View Source “Executor Pool” for Resource Management

Note: This page is being updated for OSS release. Please be patient.

Purpose

Antikythera supports multi-application (multi-gear) and multi-tenant workloads. This means that multiple gears and multiple tenants share the same computing resources in an antikythera cluster. In order to mitigate influences of heavily-loaded gear and/or tenant on the other gears/tenants, antikythera controls execution of simultaneously running tasks using "executor pool"s.

Each executor pool consists of the following pools of Erlang processes:

  • Processes for web request processing
  • Processes for websocket connections
  • Processes for async job execution

Number of processes in the pools are managed by the antikythera core. These types of pools in an executor pool are independent of each other, i.e., web request processing does not affect async job execution.

Executor pools are classified into the following two categories:

  • Gear executor pool:
    • An executor pool that associates with exactly one gear. This type of executor pools is for e.g.
      • Gears that do not have multi-tenant use cases,
      • Gears that do support multi-tenant but need to process tasks which do not belong to any tenants.
    • Every time a gear starts/stops (i.e. antikythera installs/uninstalls a gear) the gear's executor pool is also created/terminated. Thus each gear can always use its own gear executor pool.
  • Tenant executor pool:
    • An executor pool that associates with a "tenant" which represents a set of request senders. This type of executor pools is intended for gears that provide service to multiple tenants.
    • TODO: write about life-cycle of tenant executor pools
    • Note that this type of executor pools can be used by multiple gears.

Each task (e.g. web request processing) is executed by an Erlang process in the executor pool that corresponds to the task; thus simultaneous task executions are capped by the number of processes in each executor pool.

How to choose target executor pool for the given task

Web requests

  • To handle an incoming web request, gear implementations must choose an appropriate executor pool for the request.
    • The target executor pool must be specified by YourGear.executor_pool_for_web_request/1 which receives a Antikythera.Conn.t and returns a Antikythera.ExecutorPool.Id.t.
    • Implementations of executor_pool_for_web_request/1 must be pure; i.e. return value must be computed solely from the given Antikythera.Conn.t.
    • When the executor pool specified by executor_pool_for_web_request/1 is overloaded and no available executor process found within 5 seconds, the request results in an error.
  • In development environment (more precisely, when Antikythera.Env.compiling_for_release?() == true), the returned value from YourGear.executor_pool_for_web_request/1 is basically neglected and gear executor pool is used for all requests to simplify setting-up of gear development.
  • For gear-to-gear requests it's not necessary to choose an executor pool to use; no additional executor pool is necessary to process gear-to-gear requests.

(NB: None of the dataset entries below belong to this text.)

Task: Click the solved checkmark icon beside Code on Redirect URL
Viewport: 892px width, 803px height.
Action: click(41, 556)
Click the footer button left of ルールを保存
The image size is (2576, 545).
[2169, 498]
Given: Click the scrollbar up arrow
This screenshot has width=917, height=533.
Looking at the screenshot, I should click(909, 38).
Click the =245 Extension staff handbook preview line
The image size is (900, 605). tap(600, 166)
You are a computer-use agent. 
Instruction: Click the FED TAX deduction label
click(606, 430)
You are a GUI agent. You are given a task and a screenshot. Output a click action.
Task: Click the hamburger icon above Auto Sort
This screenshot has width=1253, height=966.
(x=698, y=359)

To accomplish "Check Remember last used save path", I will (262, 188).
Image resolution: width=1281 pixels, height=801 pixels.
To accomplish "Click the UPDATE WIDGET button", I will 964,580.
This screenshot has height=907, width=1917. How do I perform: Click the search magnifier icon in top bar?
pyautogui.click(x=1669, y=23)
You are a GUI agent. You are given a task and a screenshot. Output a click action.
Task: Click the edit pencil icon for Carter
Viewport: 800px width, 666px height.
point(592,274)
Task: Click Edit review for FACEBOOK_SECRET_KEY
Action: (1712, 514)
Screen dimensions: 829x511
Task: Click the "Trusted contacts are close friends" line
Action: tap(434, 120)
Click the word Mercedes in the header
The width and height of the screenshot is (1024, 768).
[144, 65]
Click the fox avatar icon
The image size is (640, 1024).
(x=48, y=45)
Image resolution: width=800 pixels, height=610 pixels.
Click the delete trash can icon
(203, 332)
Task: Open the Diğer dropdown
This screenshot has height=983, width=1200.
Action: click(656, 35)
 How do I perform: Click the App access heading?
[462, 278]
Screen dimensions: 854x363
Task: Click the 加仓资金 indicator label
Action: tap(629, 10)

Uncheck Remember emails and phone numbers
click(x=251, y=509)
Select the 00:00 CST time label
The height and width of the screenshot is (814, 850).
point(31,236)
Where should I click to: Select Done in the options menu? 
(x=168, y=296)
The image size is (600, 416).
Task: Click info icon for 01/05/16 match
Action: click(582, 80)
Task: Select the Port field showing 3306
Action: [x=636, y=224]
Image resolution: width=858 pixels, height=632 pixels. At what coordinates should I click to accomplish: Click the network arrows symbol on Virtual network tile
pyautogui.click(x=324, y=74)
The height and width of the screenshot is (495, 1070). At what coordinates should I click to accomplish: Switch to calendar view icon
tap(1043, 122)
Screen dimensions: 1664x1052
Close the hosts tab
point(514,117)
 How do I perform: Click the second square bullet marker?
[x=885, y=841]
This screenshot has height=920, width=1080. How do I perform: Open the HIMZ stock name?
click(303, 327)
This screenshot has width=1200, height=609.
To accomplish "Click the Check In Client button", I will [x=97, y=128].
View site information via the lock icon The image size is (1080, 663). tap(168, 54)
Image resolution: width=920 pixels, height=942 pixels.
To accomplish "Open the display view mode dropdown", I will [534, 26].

Example implementations of executor_pool_for_web_request/1

  1. A gear that does not support multi-tenant use cases: uses its gear executor pool for all requests

     def executor_pool_for_web_request(_conn) do
       {:gear, :your_gear}
     end
  2. A gear that serves to multiple tenants: specifies tenant ID included in the request path

     def executor_pool_for_web_request(%Conn{request: req}) do
       {:tenant, req.path_matches[:tenant_id]}
     end

Async jobs

  • When you register your async jobs, you must specify which executor pool to use as arguments to YourGear.SomeAsyncJob.register/3. See API reference for detailed explanation.

Associations between gears and tenant executor pools

  • After choosing an executor pool for a task (by e.g. SomeGear.executor_pool_for_web_request/1), antikythera verifies that the gear is allowed to use the specified executor pool.
    • The primary purpose of this verification is to protect from DoS attack by requests containing invalid tenant IDs.
  • Available executor pools for a gear are:
    • the gear executor pool of the gear
    • tenant executor pools associated with the gear
  • Therefore developer of a gear that uses tenant executor pool must establish associations between his/her gear and target tenant executor pools to use.

Managing capacity of executor pools

Limits for gear processes

  • In addition to capping of simultaneous processes by executor pools, antikythera imposes memory usage limit (up to 400MB on 64bit machine) on each process that runs under an executor pool.
    • Any process that violates this upper limit will be killed.
  • This limit, together with the limit on number of processes, protects the entire ErlangVM from running out of memory.